▶ **Your task**
Rewrite the records below with "dropdown" changed to "drop-down list" and everything else kept the same. Leave the pictures out.

▶ **Supplied data**
--- begin ---
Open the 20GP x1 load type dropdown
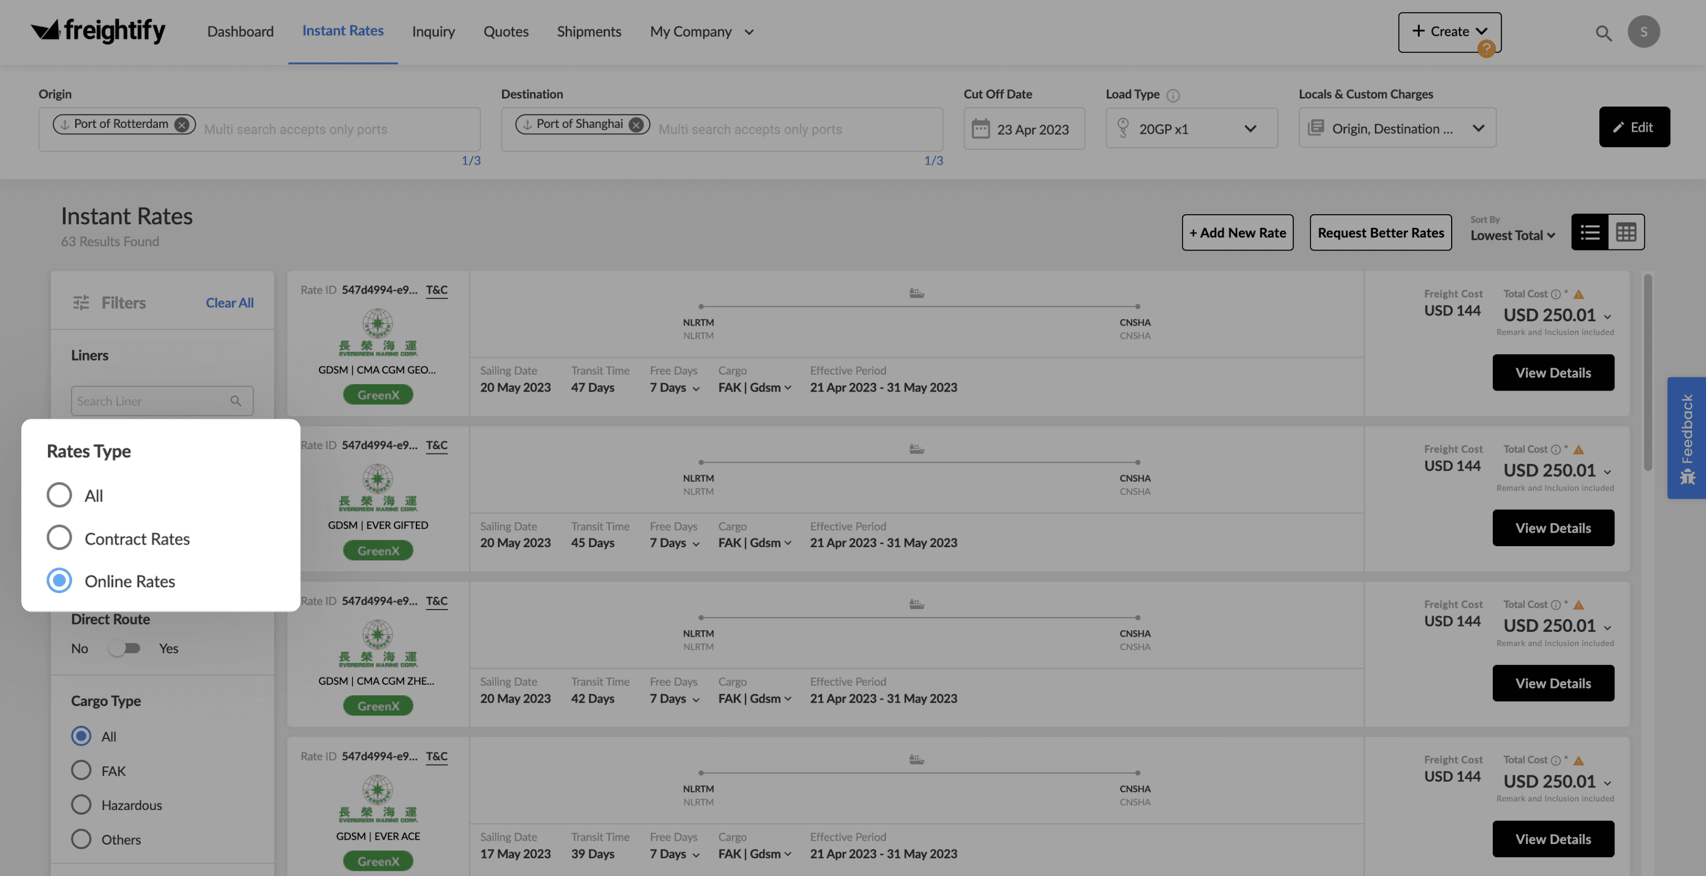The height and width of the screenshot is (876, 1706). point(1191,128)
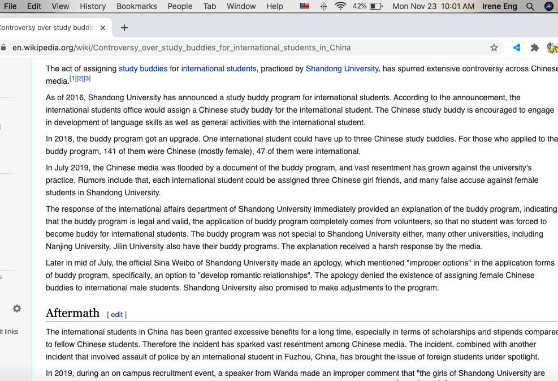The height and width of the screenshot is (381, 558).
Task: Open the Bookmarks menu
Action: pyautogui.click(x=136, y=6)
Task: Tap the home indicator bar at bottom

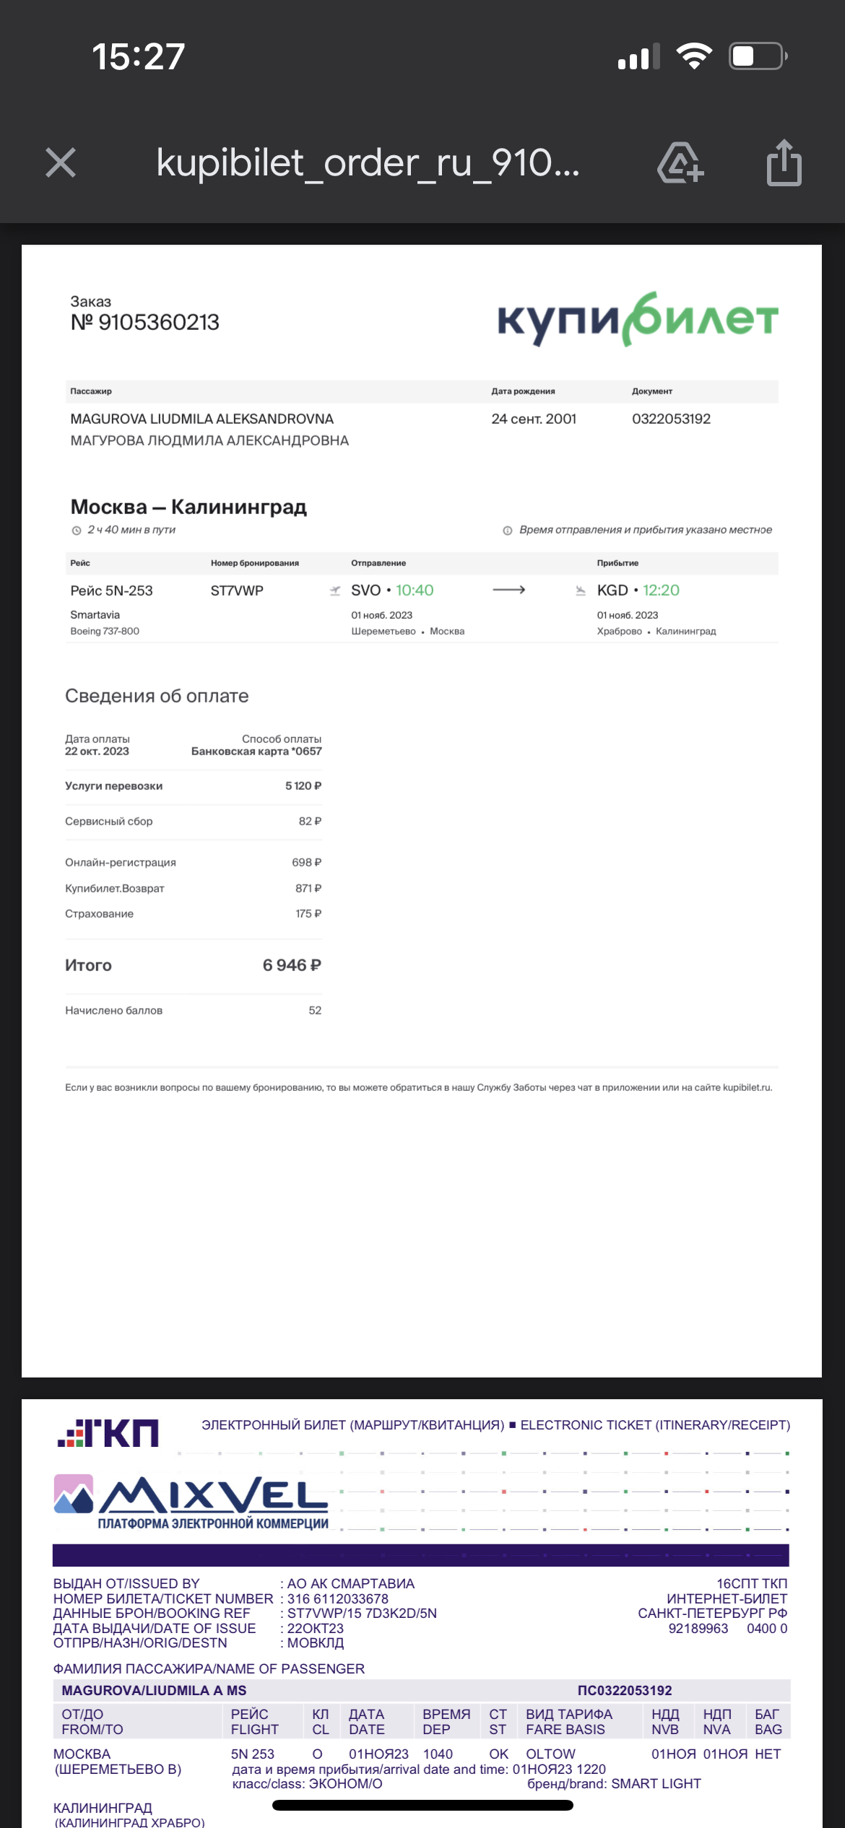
--- end ---
▶ **Worked answer**
Open the 20GP x1 load type drop-down list
The height and width of the screenshot is (876, 1706). point(1191,128)
The height and width of the screenshot is (381, 558).
Task: Open the Bookmarks menu
Action: pyautogui.click(x=136, y=6)
Task: Tap the home indicator bar at bottom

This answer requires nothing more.